No matter what, I relish my early morning forays Down to the Red Sea where I have things mostly to myself. The only sound is the surf, and the only other people are a few joggers and a yoga enthusiast. This is before the hotel guests commence their daily competition for the sunbeds, before inane pop music sounds from variously placed loudspeakers and before I get caught downwind from cigarette smokers – of which there are rather more than I like. I really appreciate the fact that Denmark has so many non-smoking areas. Egypt could learn.

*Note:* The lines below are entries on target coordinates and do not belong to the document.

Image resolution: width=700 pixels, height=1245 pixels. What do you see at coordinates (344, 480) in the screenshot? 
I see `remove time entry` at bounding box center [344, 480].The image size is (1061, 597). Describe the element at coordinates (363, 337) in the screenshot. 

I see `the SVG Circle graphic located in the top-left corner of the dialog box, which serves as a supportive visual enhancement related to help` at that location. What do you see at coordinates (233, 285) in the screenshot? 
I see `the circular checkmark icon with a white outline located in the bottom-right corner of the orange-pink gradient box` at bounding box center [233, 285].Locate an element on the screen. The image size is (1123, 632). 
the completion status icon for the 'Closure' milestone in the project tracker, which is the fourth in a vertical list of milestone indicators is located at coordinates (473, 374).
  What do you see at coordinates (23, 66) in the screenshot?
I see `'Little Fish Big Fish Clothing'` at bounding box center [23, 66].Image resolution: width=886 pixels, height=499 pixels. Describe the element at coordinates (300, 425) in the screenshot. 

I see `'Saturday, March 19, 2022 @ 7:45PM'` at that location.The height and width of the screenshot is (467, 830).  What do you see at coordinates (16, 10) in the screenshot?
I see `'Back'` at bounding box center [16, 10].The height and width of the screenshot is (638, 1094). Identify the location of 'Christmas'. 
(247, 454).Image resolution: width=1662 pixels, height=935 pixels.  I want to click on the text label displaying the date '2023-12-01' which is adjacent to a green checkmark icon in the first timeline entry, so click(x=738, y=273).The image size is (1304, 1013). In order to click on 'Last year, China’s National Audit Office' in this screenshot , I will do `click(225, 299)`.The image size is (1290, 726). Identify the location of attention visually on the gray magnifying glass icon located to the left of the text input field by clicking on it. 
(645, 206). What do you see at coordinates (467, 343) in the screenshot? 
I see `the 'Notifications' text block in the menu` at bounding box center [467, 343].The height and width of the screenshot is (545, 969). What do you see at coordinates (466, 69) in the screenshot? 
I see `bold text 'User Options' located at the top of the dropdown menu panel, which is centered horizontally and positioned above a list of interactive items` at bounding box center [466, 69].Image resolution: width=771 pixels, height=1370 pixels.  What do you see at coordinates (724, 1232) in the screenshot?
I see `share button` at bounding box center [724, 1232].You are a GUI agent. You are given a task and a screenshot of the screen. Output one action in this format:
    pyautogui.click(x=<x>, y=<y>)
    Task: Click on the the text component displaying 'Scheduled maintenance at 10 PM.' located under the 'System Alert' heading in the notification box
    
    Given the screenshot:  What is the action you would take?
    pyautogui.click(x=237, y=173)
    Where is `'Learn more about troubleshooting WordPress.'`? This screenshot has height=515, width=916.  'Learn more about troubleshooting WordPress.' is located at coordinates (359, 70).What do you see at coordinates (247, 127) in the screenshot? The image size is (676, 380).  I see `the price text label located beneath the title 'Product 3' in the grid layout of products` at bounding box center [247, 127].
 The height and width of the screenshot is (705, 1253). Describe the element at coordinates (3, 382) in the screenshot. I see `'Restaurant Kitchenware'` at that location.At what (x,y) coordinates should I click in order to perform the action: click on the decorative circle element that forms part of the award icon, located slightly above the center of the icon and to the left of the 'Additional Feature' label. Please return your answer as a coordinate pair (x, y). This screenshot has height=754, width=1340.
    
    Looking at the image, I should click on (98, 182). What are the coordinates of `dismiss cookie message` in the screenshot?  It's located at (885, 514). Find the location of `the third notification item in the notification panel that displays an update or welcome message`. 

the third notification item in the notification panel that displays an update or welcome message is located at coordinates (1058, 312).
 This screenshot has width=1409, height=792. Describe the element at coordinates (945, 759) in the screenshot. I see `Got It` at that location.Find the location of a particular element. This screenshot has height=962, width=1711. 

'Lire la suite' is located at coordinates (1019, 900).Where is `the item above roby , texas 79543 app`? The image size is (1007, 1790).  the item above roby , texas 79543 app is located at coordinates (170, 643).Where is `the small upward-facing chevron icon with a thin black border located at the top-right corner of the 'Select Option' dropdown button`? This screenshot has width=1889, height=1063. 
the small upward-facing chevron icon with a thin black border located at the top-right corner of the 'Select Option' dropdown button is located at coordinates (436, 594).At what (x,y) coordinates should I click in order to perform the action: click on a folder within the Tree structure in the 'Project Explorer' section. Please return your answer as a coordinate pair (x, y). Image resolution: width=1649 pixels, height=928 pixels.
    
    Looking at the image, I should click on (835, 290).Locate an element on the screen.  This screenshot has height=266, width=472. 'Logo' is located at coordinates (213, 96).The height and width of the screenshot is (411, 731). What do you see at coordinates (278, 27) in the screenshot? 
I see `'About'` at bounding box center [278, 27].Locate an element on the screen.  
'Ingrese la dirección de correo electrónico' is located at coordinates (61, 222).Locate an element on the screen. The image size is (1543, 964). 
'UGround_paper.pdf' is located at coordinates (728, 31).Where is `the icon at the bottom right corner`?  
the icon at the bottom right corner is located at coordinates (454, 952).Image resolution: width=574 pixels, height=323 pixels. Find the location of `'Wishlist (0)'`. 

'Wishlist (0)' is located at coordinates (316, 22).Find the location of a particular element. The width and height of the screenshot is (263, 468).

It is very rare that my holidays are in the ‘sunbathe, loll-on-a-sunbed, swim, eat, sunbathe and read’ category, but that’s what it’s like this time around. My two main goals are 1) to spend as much time as possible in the water either swimming in the pool or snorkeling in the sea and 2) to see the pyramids and sphinx at Giza. Happily, I meet both goals.
Life as a mermaid
Spending time in the water is not difficult. The hotel complex has several pools. I quickly find my favourite one. It is the deepest and longest, has a snack bar with delicious food and the music is not overly loud. I choose a sunbed as far away from the others as possible (does that sound anti-social?) to avoid the loudspeakers and smokers and spend hours reading edifying literature and swimming in the rather icy water as much as possible.
The other pretty wonderful possibility is to snorkel from the pier belonging to the hotel. I discover that it is least crowded and there is less current in the mornings, so early bird that I am I snorkel among the corals, clams and colourful fish in the mornings and loll about the pool the rest of the day.
The marine animals are the main thing here, but there is also a neat bird called hoopoe. Several of them are regular guests at the hotel, where they spend their time pecking for grubs or whatever it is they find in the lawn. When alarmed or showing off they fan out the showy crest on their head and look very pretty.
Aquatic adventures in a national park
The absolutely best time spent in the water is at the Ras Muhammad National Park. I go on a full-day excursion where we snorkel from a boat at three different locations. The underwater world here is pretty amazing. There are more than 250 types of coral and about 1300 species of fish, many of them endemic and most of them stunning.
Bright yellow, purple, pink, striped, multi-coloured, and in many different
shapes and sizes. The Red Sea is the saltiest sea (the Dead Sea is actually a
lake), so it is very easy to float.
I lose complete track of time as I swim slowly through the watery landscape, eyes wide open to all the sights. At one point a large figure emerges in the distance and swims directly towards me. It morphs into a sea turtle that does not seem the least bit fazed by my presence in its path.
It is escorted by two small fish that keep it clean. I stop moving in order not to scare the turtle away. Unfortunately, some other tourists come barreling in from the right with their selfie sticks, so that ends my meeting with the turtle, that abruptly dashes off to the left and disappears in the shadows. I snorkel until I am too cold and tired to continue and get back on the boat, reluctant to leave the aquatic paradise behind.